Morgan Stanley: Tesla - 1st Positive Surprise of the Year
Tesla started its Independence Day celebration early with a positive 2Q delivery beat, 33k lower inventory and a large storage beat to remind investors it's not just an auto company.
Deliveries beat, but... 2Q deliveries came to 443,956 units vs. MS at 427,303 and cons at 437,812. While this is one of the first and only positive auto surprises of the year for Tesla, we still believe matching last year’s delivery number would be difficult to achieve. Tesla would have to grow 2H deliveries by around 6% YoY to hold volume flat.

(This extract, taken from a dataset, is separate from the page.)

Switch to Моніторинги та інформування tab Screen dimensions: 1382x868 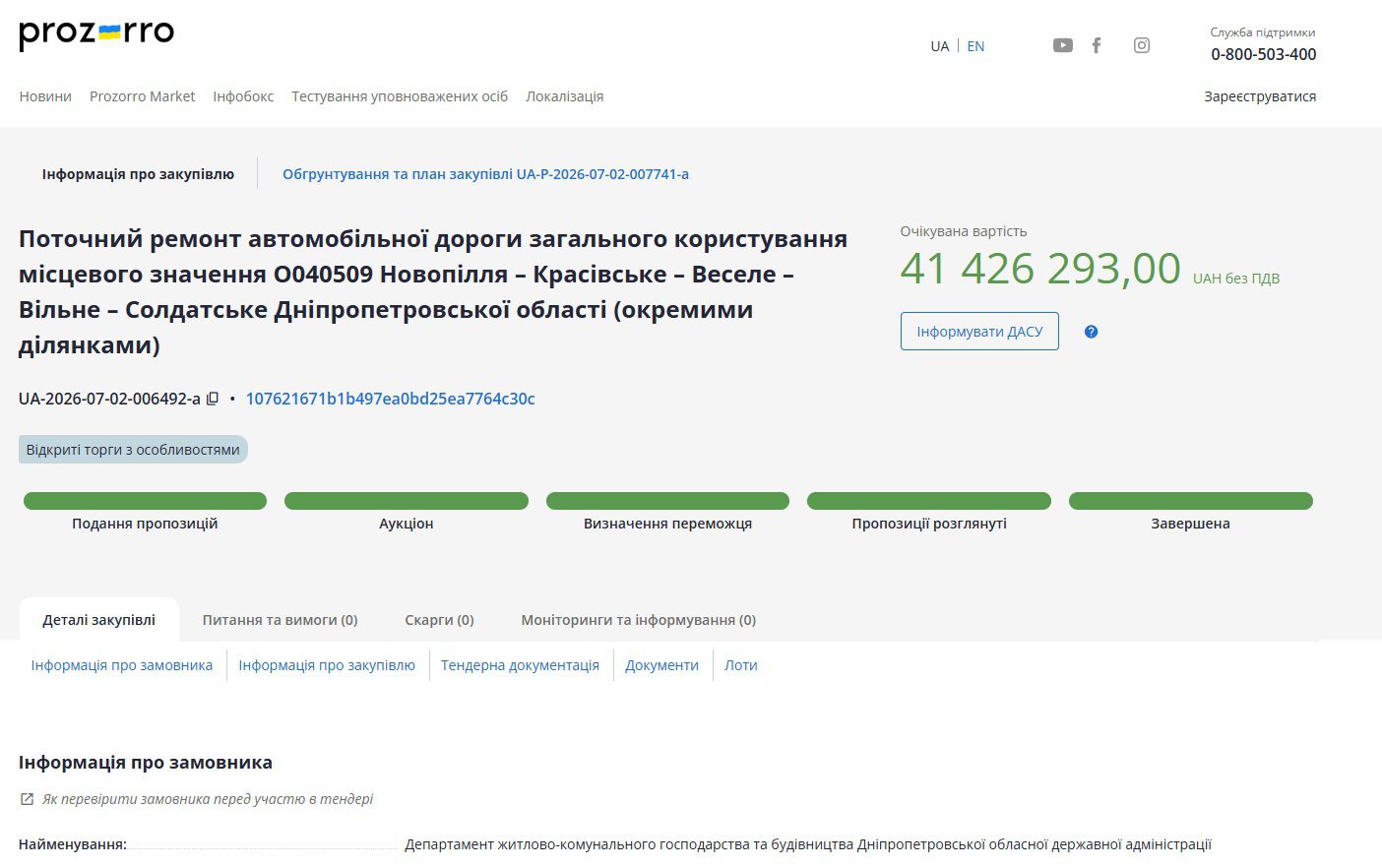click(x=638, y=620)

Inventory reduction, a $1.5bn boost to working capital. Tesla delivered 33k units more than it produced in 2Q, driving a 7-day reduction in days' supply of inventory (on a full calendar day basis) in the quarter. The 2Q inventory reduction substantially (but not fully) offsets the increase in inventory seen in 1Q (see chart). At an ATP of $45k/unit this, by itself, drives a $1.5bn working capital inflow during the quarter – higher than the $600mm tailwind we have expected. Our 2Q forecast for $0.9bn FCF burn looks incrementally more conservative following this print.
Energy storage deployments. A ‘show stealer’ from today’s update is the all-time record high stationary storage number (9.4 GWh) for 2Q which is nearly 2x our forecast. As Gen AI acceleration spurs a multigenerational increase in energy demand, electricity generation, and data center investment, we believe investors will begin to pay more attention to Tesla Energy which we value at $36 per Tesla share ($130bn) as the business uniquely positioned to benefit from investment in the US electric grid accelerated by the AI boom.
Tesla getting its mojo back? Little more than 2 weeks ago our clients were preparing for shareholders to reject Elon Musk’s 2018 comp package potentially setting up a change of management and strategy, compounding many months of negative newsflow. Fast forward to today, clients are beginning to ask us about positive catalysts into 2Q results and beyond. We’re getting asked for our proprietary Tesla Energy model and even our Humanoid robot TAM model. Is this the same Tesla from early June?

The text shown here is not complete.